Fukushima nuclear accident
The Fukushima Daiichi nuclear disaster was a series of equipment failures, nuclear meltdowns and releases of radioactive materials at the Fukushima nuclear power plant in northeastern Japan, following a devastating earthquake and tsunami on 11 March 2011 which claimed nearly 19,000 lives. It is the largest nuclear disaster since Chernobyl in 1986 and only the second disaster to measure Level 7 on the International Nuclear Event Scale.
Surge in cancers among young in Fukushima, but experts divided on cause
Fifty-nine young people in Fukushima prefecture have been diagnosed with or are suspected of having thyroid cancer, but experts are divided about whether their illness is caused by nuclear radiation.
All of them were younger than 18 at the time of the nuclear meltdown in the area in March 2011. They were identified in tests by the prefectural government, which covered 239,000 people by the end of September.
At a meeting hosted by Japan's Environmental Ministry and the prefectural government on Saturday, most experts were not convinced radiation leaks from the Fukushima nuclear plant could trigger thyroid cancer in children so soon, the Asahi Shimbun reported yesterday.
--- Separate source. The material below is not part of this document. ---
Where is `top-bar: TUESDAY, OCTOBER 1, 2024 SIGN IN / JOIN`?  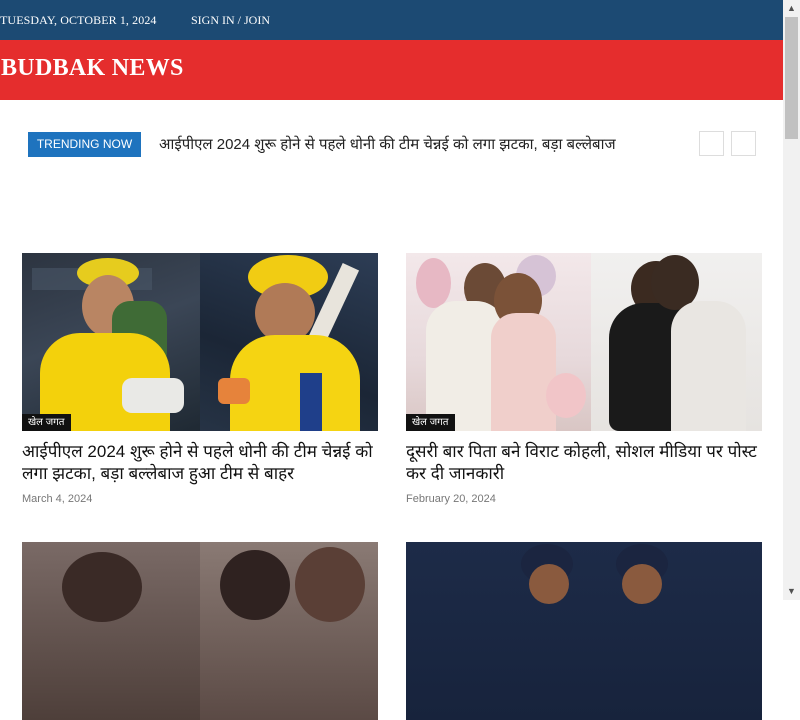
top-bar: TUESDAY, OCTOBER 1, 2024 SIGN IN / JOIN is located at coordinates (392, 20).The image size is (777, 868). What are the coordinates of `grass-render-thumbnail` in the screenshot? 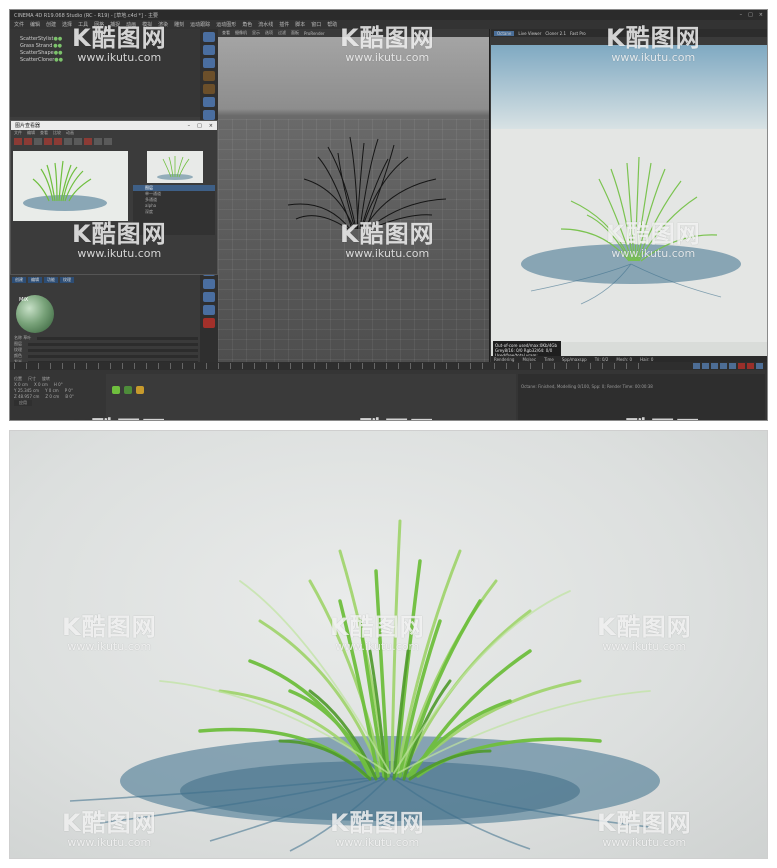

Among those who voiced alarm was Toshihide Tsuda, a professor of epidemiology at Okayama University. He called upon the government to prepare for a possible increase in cases in the future.
"The rate at which children in Fukushima prefecture have developed thyroid cancer can be called frequent, because it is several times to several tens of times higher," the newspaper quoted him as saying.
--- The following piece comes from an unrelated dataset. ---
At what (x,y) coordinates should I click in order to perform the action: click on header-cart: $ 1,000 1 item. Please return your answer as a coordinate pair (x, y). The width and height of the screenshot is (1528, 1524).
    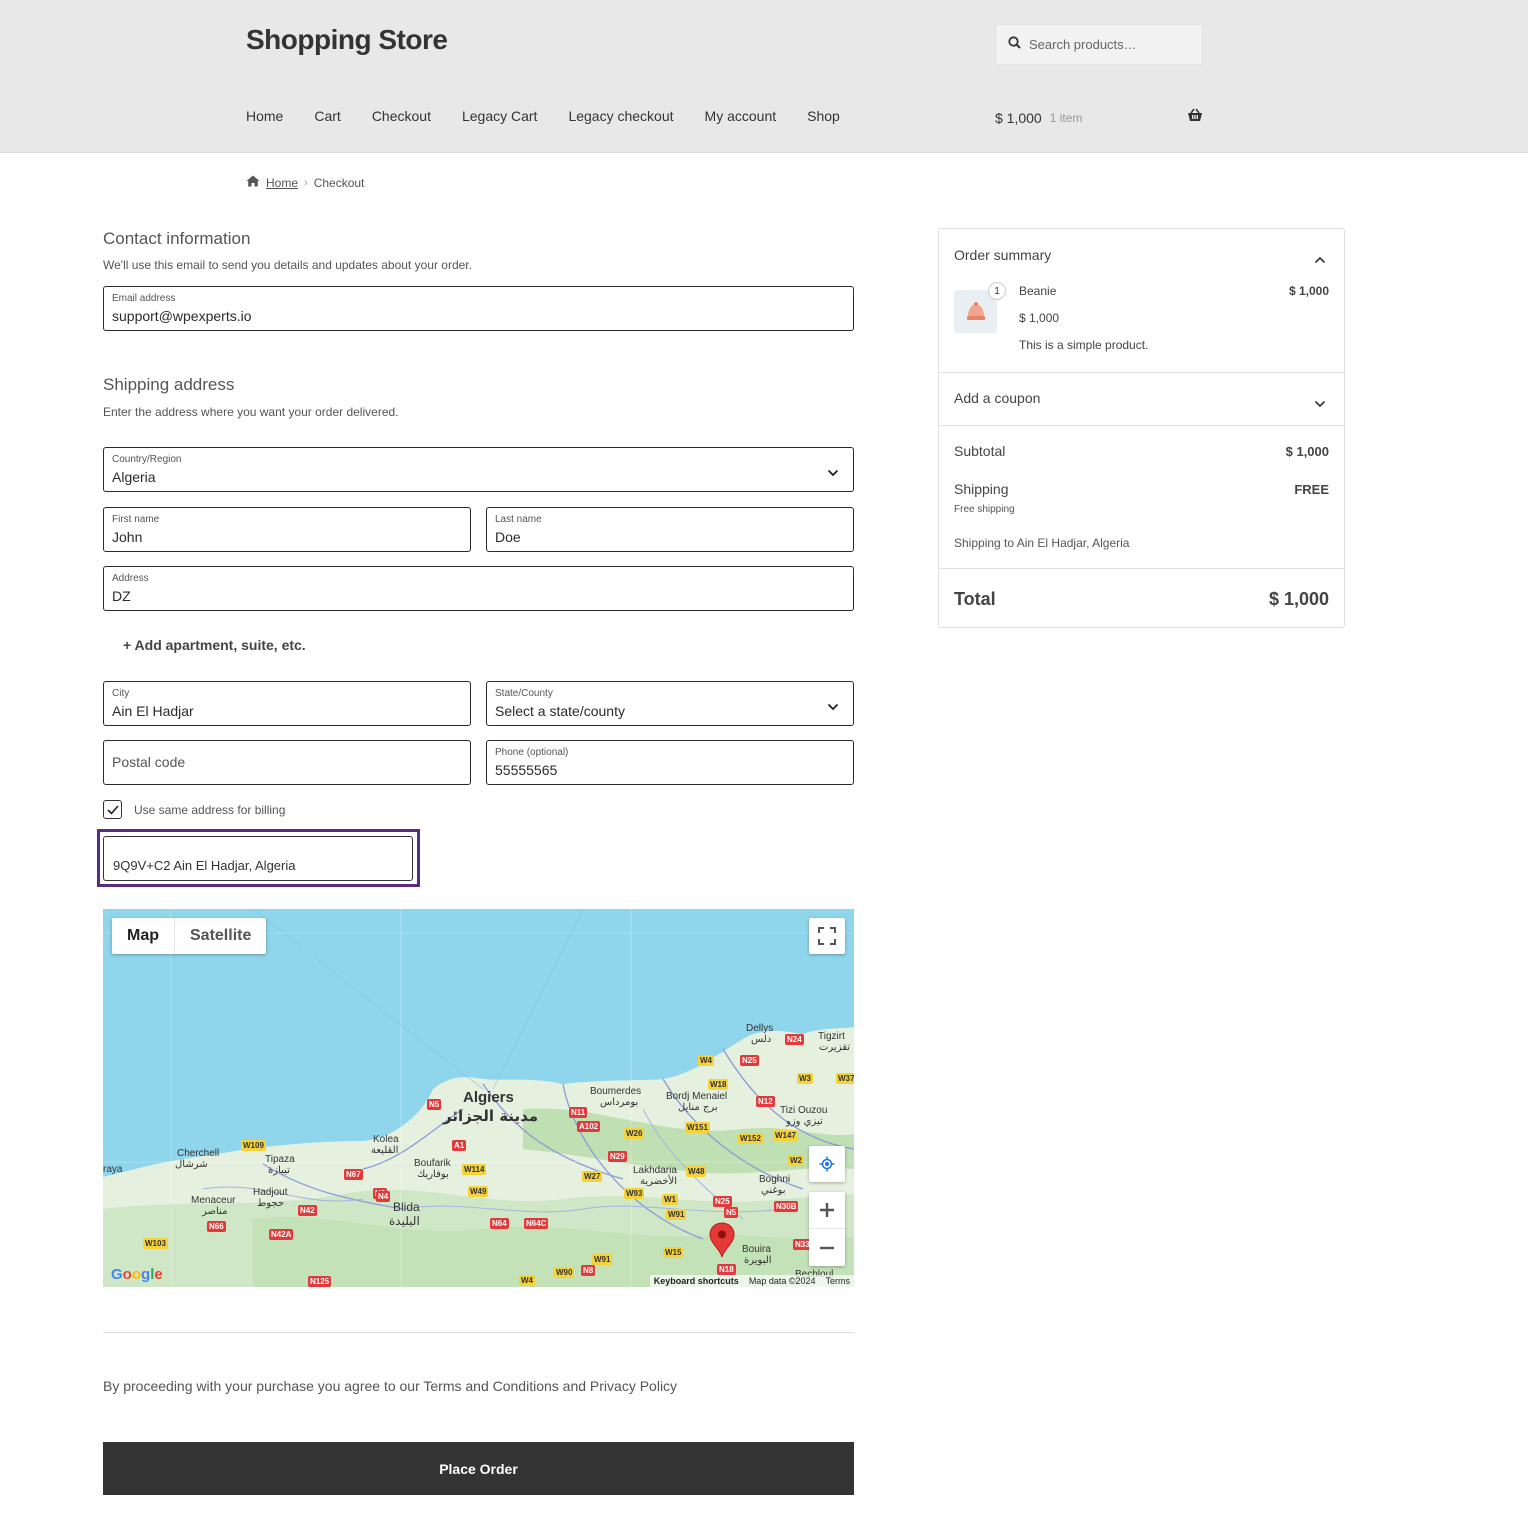
    Looking at the image, I should click on (1099, 118).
He compared the figures in Fukushima with cancer registration statistics throughout Japan from 1975 to 2008 that showed an annual average of five to 11 people in their late teens to early 20s developing cancer for every 1 million people.
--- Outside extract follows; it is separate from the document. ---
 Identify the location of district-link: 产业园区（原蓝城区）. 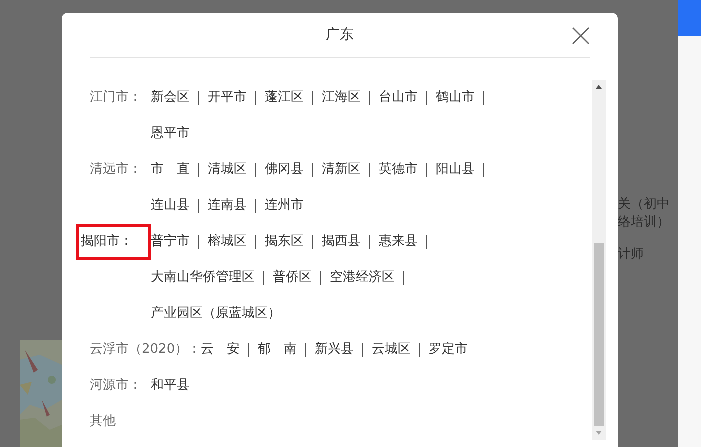
(220, 314).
Tetsuya Ohira, a professor of epidemiology at Fukushima Medical University, disagreed. It was not scientific to compare the Fukushima tests with cancer registry statistics, he argued.
In November, prefectural officials deemed it unlikely that the increase in suspected and confirmed cases of cancer was linked to radiation exposure.
In the Chernobyl disaster of 1986, it was not until four or five years after the accident that thyroid cancer cases surged.
"It is known that radioactive iodine is linked to thyroid cancer. Through the intake of food, people may absorb and accumulate it inside glands," said Dr Choi Kin, a former president of the Hong Kong Medical Association.
Children might absorb more of it than adults because they were still growing, he said, but it remained to be proven that the radioactive iodine came from the nuclear disaster instead of the normal environment.
The 2011 earthquake and tsunami crippled the Fukushima plant, causing the meltdown of three of its six reactors. More than 23,000 people were killed.